Archive for November, 2007

One step forward, one back on Facebook

Monday, November 26th, 2007

Facebook recently introduced “Pages” as an alternative to “profiles” for brands, companies and other collective entities to use. This fills a gap but alas their implementation is problematic. Just as you can only be a “friend” of a person (via their profile) on Facebook, the only relationship you can have with a “page” is to be a “fan” of it. I might want to register that I use, am part of or am interested in a company or organization with a page but that doesn’t make me a “fan”.

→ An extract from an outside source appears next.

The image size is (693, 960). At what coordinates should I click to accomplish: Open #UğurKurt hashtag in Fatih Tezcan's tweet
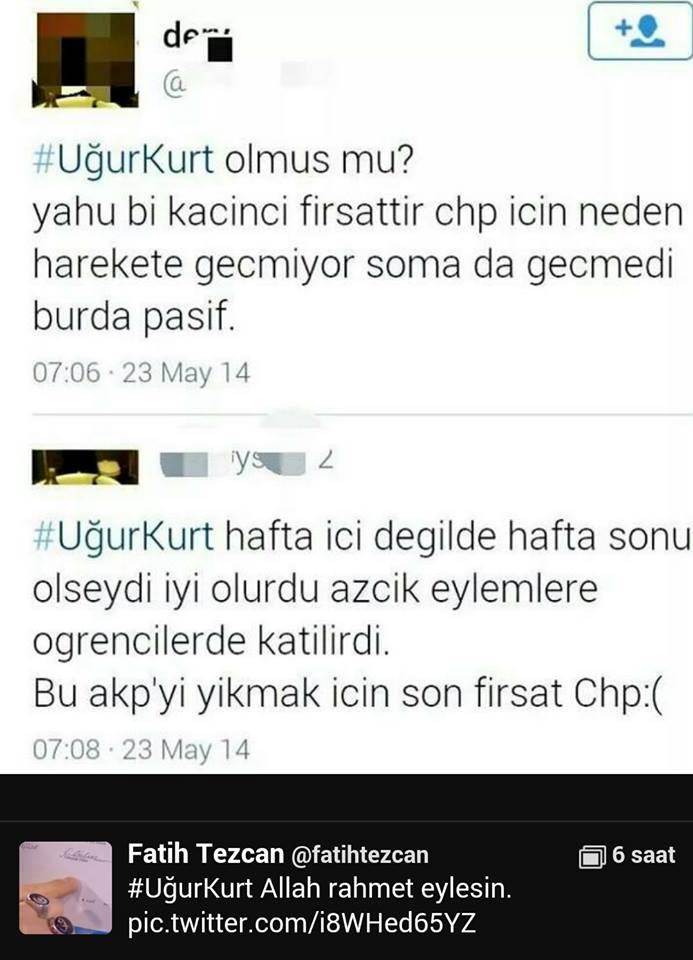tap(190, 888)
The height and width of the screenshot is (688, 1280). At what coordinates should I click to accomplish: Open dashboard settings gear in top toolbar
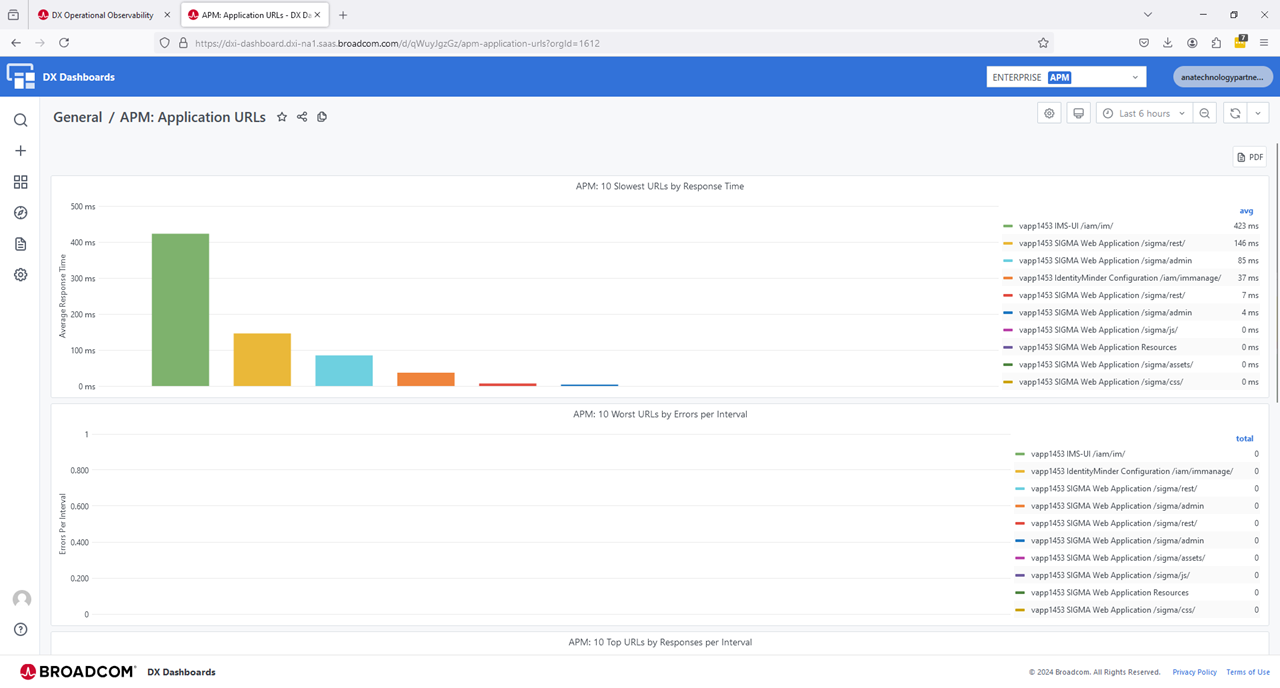click(1049, 114)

I suspect that Facebook did this so that brands like Nike would not have to deal with millions of people saying they were “enemies of” the page. Hopefully the API will enable third parties to make this kind of thing possible.

It is also worth noting that while they have announced to everyone that companies will be making “pages”, they don’t mention in that context that any individual or organization, non-profit as well as profit-making can make pages (you have to look in their “help” under “business solutions” - tellingly - to find the link).

Is America really reading less?

Wednesday, November 21st, 2007

The National Endowment for the Arts just published an interesting new study and review of the literature on literacy in the US but it retains a rather exclusive definition of reading (it’s fiction, poetry and drama, in book form) - so web surfing and magazine reading don’t count. It suggests that regular leisure readers are better employed and more skilled at reading (well duh!) I don’t know how they disentangled number of books in the home and leisure reading from social class though - I read somewhere that number of books in the home actually works reasonably well as a proxy for social class.

I would have thought that the increasing amount of leisure web browsing and online writing young people are doing would be beneficial to reading skills. Well, the report is 98 pages long so maybe I’ve missed the part where they tackle this…

I presume that it is only consistent with my having done a first degree in English and being a PhD student now that do a fair amount of leisure reading myself…

Here is a set of handy book-related links I have collected.

Future of Entertainment 2

Sunday, November 18th, 2007

The past two days I spent at MIT’s CMS’s conference ‘The Future of Entertainment 2′ bringing together top notch mobile, internet and entertainment professionals (MTV Networks, Yahoo!, TBS) to discuss where the entertainment industry is headed.

Transmedia is a hot topic - the development of content that can be delivered on many mediums is being used by both television shows and advertisers. Henry Jenkins discussed interactive television not just as clicking a button to be taken into an interactive on-screen experience, but instead as any form of interaction with a television show in the physical world, e.g. CSI’s involvement in Second Life.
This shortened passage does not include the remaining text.